Désamiantage - Direction de chantier d'assainissement et de dépollution

4 maladies de l’amiante sont aujourd’hui connues:

  • l’asbestose
  • le cancer du poumon
  • le mésothéliome (cancer de la plèvre)
  • les plaques pleurales

Si ces 4 maladies représentent toutes un dangers critique pour la santé, les risques peuvent varier en fonction de l’exposition.

L’asbestose nécessite l’inhalation de très grandes quantités d’amiante. C’est donc une maladie qui touche principalement les personnes ayant été exposées de manière régulière et répétée.

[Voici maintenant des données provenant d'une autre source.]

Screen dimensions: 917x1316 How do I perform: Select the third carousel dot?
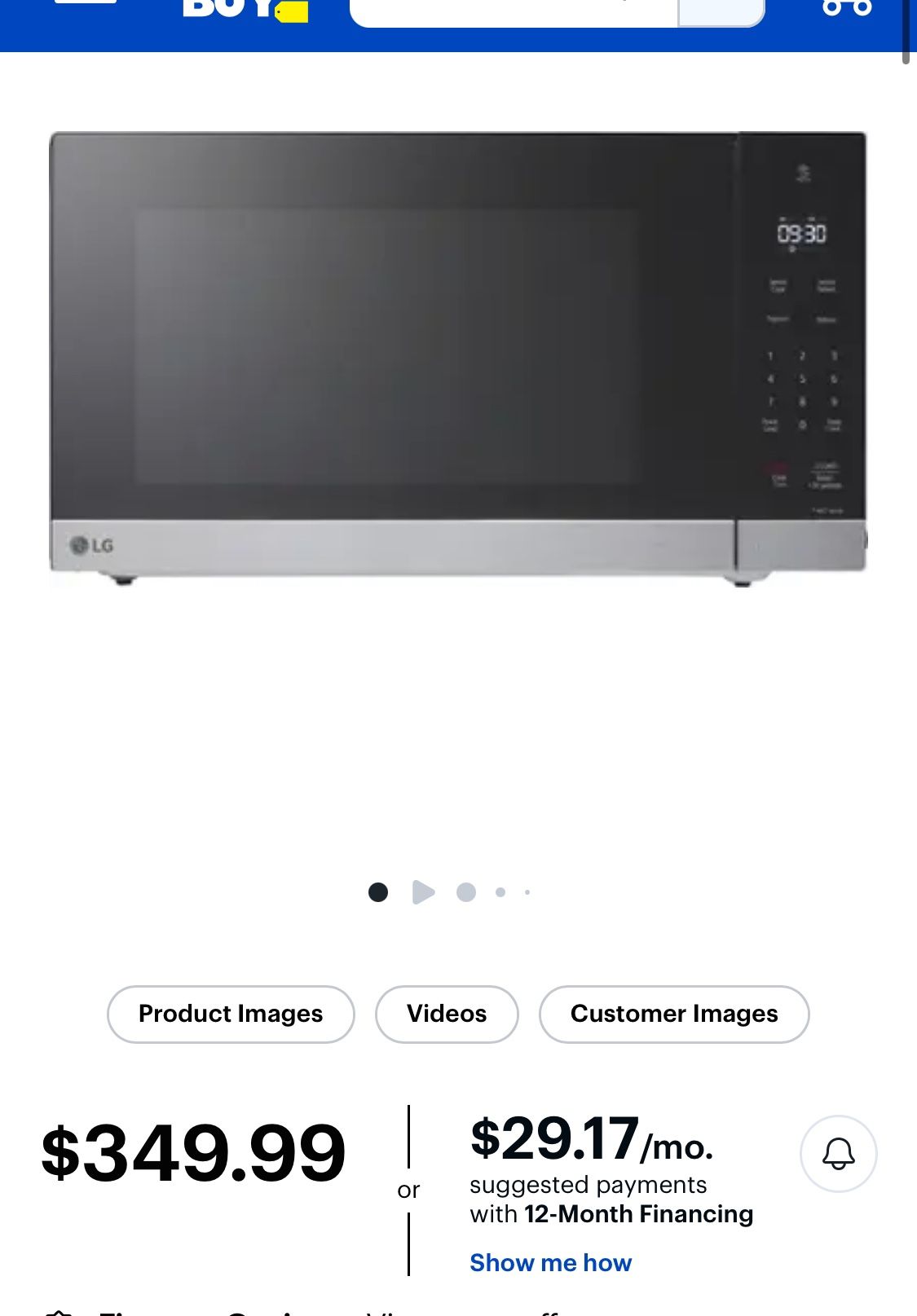click(467, 892)
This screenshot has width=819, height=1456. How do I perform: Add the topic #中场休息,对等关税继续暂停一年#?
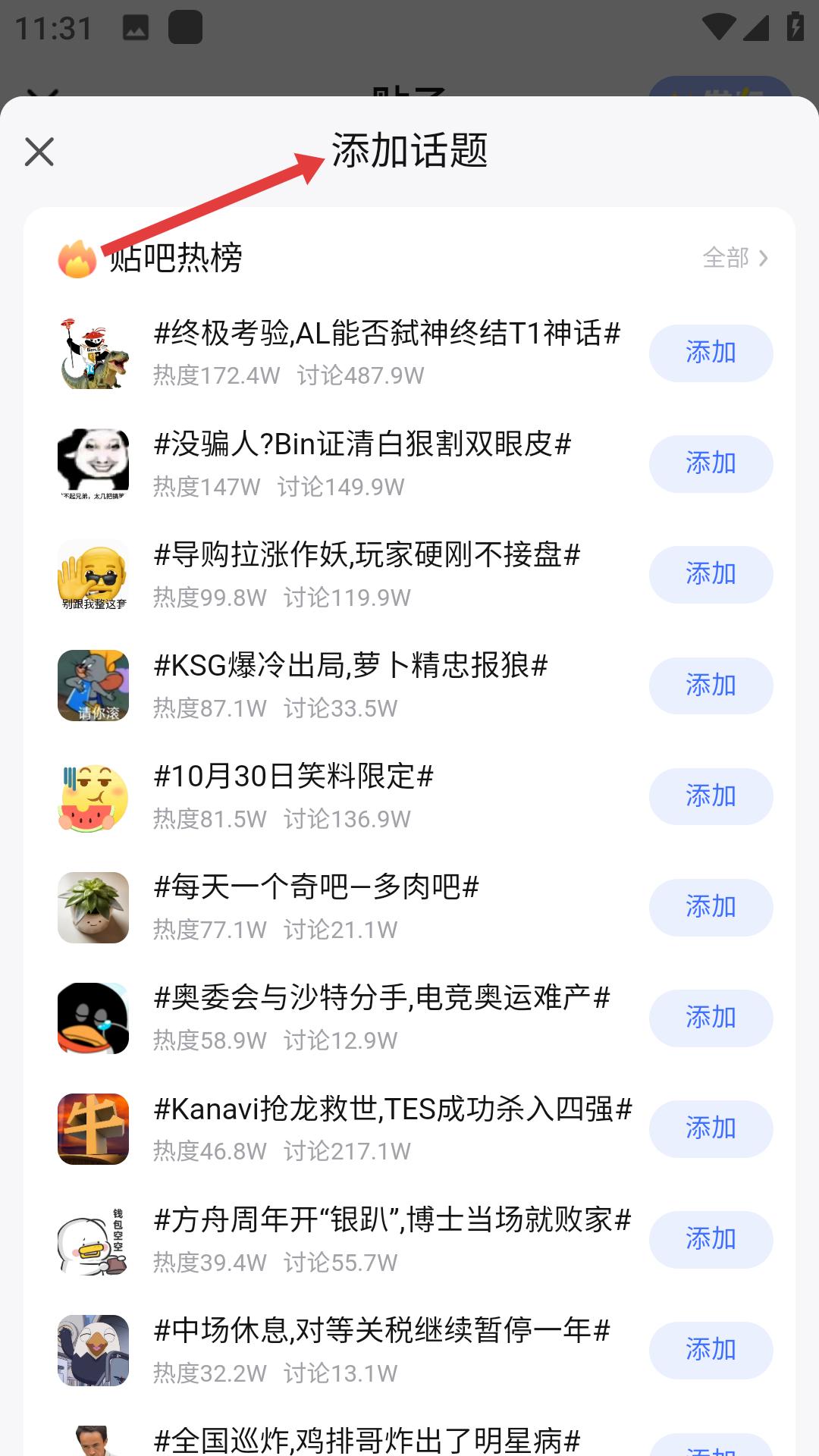[x=711, y=1351]
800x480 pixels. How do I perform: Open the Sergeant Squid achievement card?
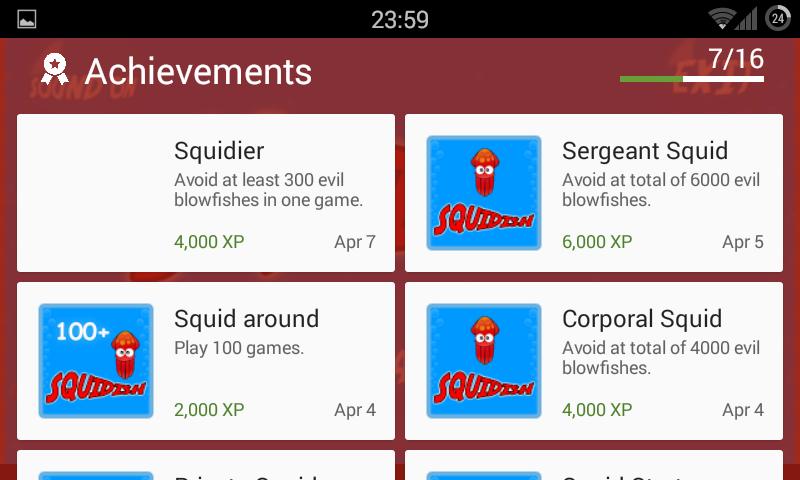[594, 193]
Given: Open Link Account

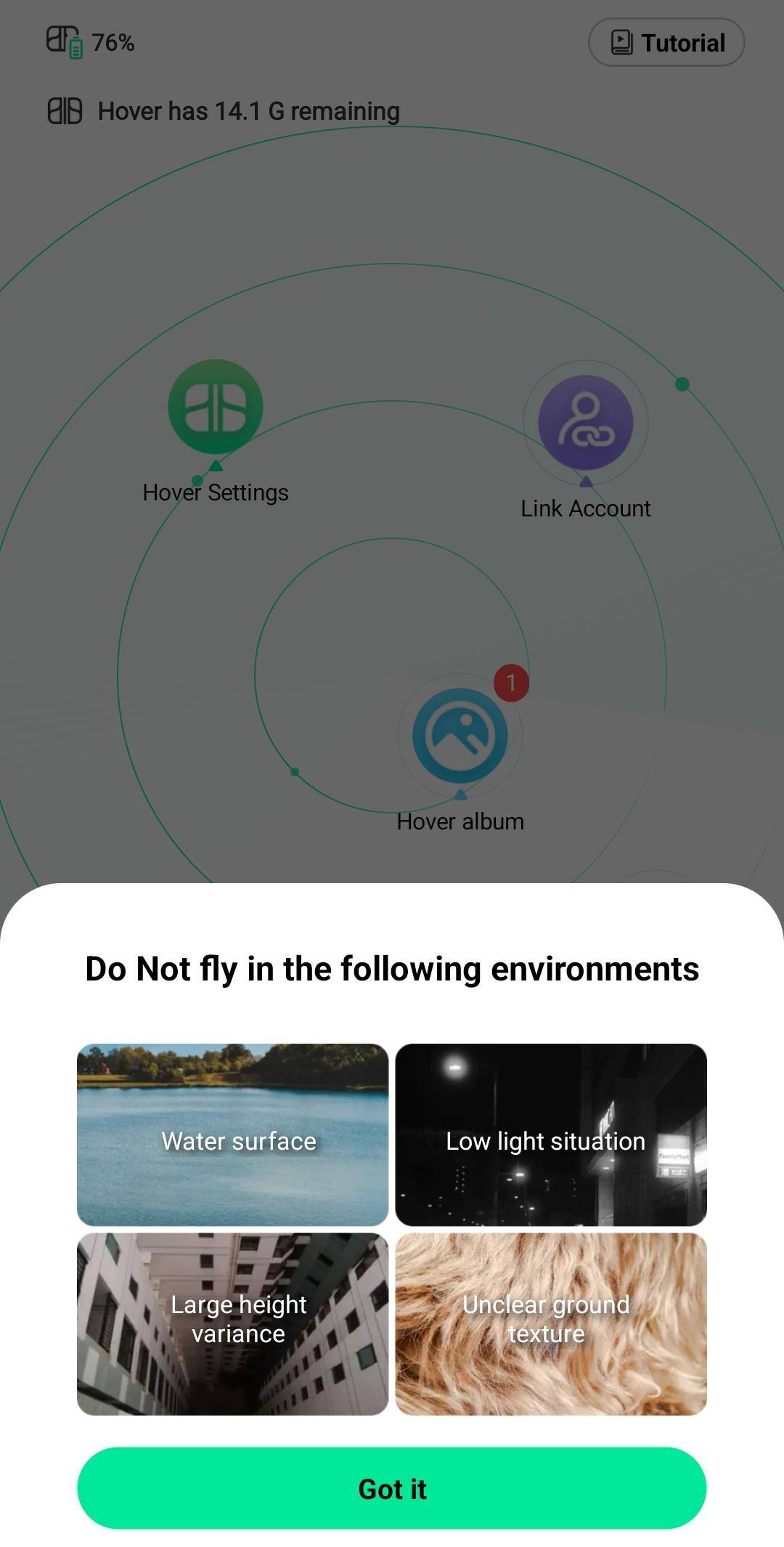Looking at the screenshot, I should 585,423.
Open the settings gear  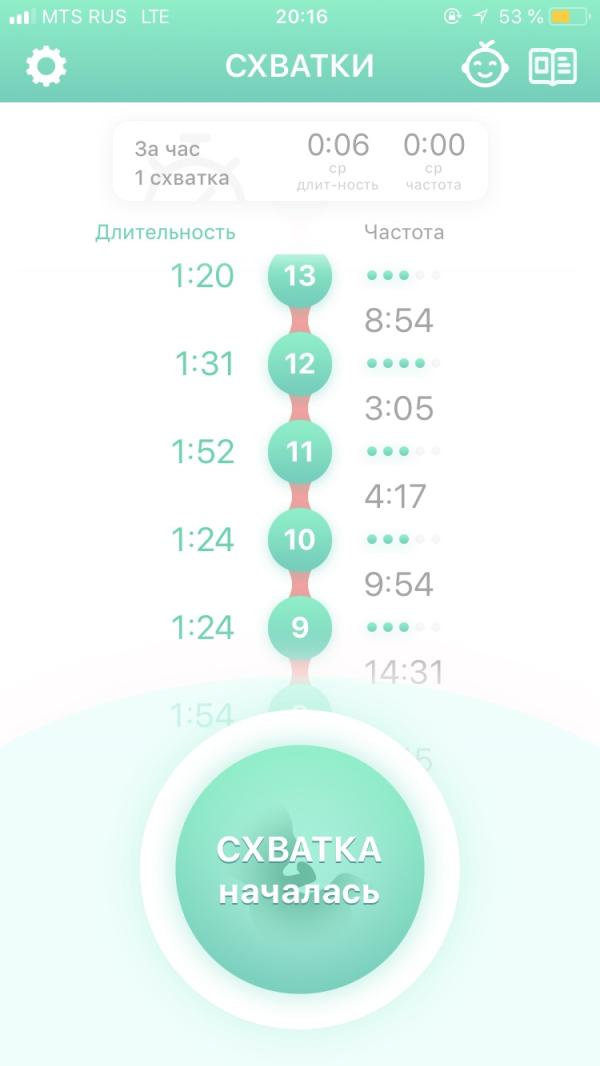pyautogui.click(x=46, y=67)
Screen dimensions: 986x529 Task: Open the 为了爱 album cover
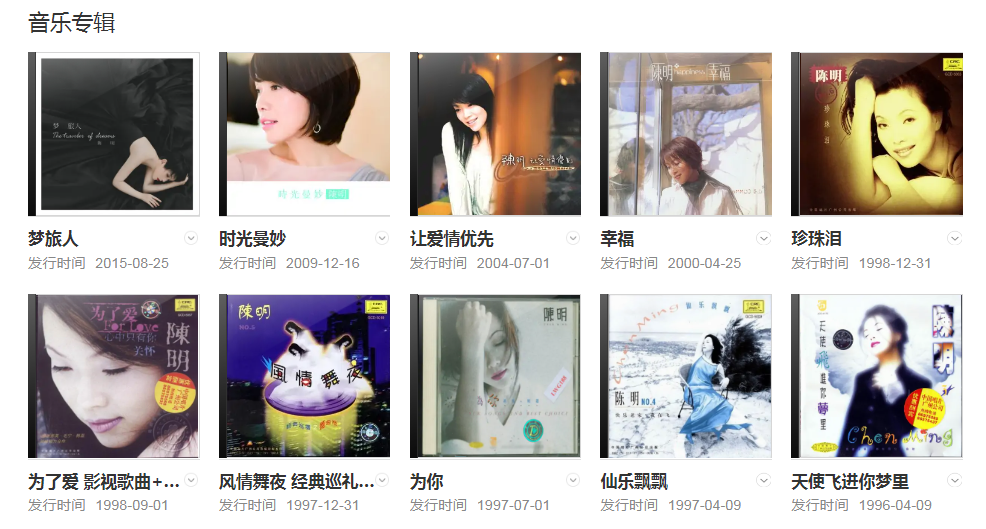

Les premières victimes de l’asbestose sont donc les anciens travailleurs de l’amiante (mineurs, fabrication d’amiante-ciment…).

Pour les trois autres maladies, en théorie, le risque zéro n’existe pas et une seule fibre d’amiante peut déclencher la maladie. Cependant il y a une correlation entre le nombre de fibres inhalées et le risque de maladie: plus on inhale de fibres, plus le risque de maladie augmente. Le risque est classé comme suffisant lorsque l’on atteint un risque 1:10’000. Autrement dit, quand 1 personne sur 10’000 qui ont respiré le même nombre de fibres va tomber malade de l’amiante. Par conséquent, 9’999 personnes sur 10’000 ne seront pas malades. Ce risque est couru, en Suisse, par une personne qui, durant 10 ans de vie professionnelle, inhale 10’000 fibres d’amiante par m3 d’air en permanence (VME appliquée en Suisse).

Dans le cas d’une exposition unique, le risque est très largement inférieur à 1:10’000. On peut faire une analogie avec la fumée de cigarettes et le risque de cancer du poumon ou encore les risques d’accident de la route:

  • Il est connu qu’une personne qui fume 4 paquets par jour pendant 40 ans présente un risque beaucoup plus important de cancer du poumon qu’une personne qui n’a fumé qu’1 paquet par jour pendant 1 an et n’a plus fumé par la suite. Pour autant, il n’est pas impossible que le premier ne tombe jamais malade et que le second succombe d’un cancer du poumon lié à sa consommation bien qu’elle soit faible.
  • De la même manière, une personne qui parcourt 80’000 km/an en voiture durant 40 ans présente un risque d’accident de la route nettement plus important qu’une personne qui ne roule que 100 km/an. Pour autant il est possible que la seconde décède malgré tout d’un accident de la route.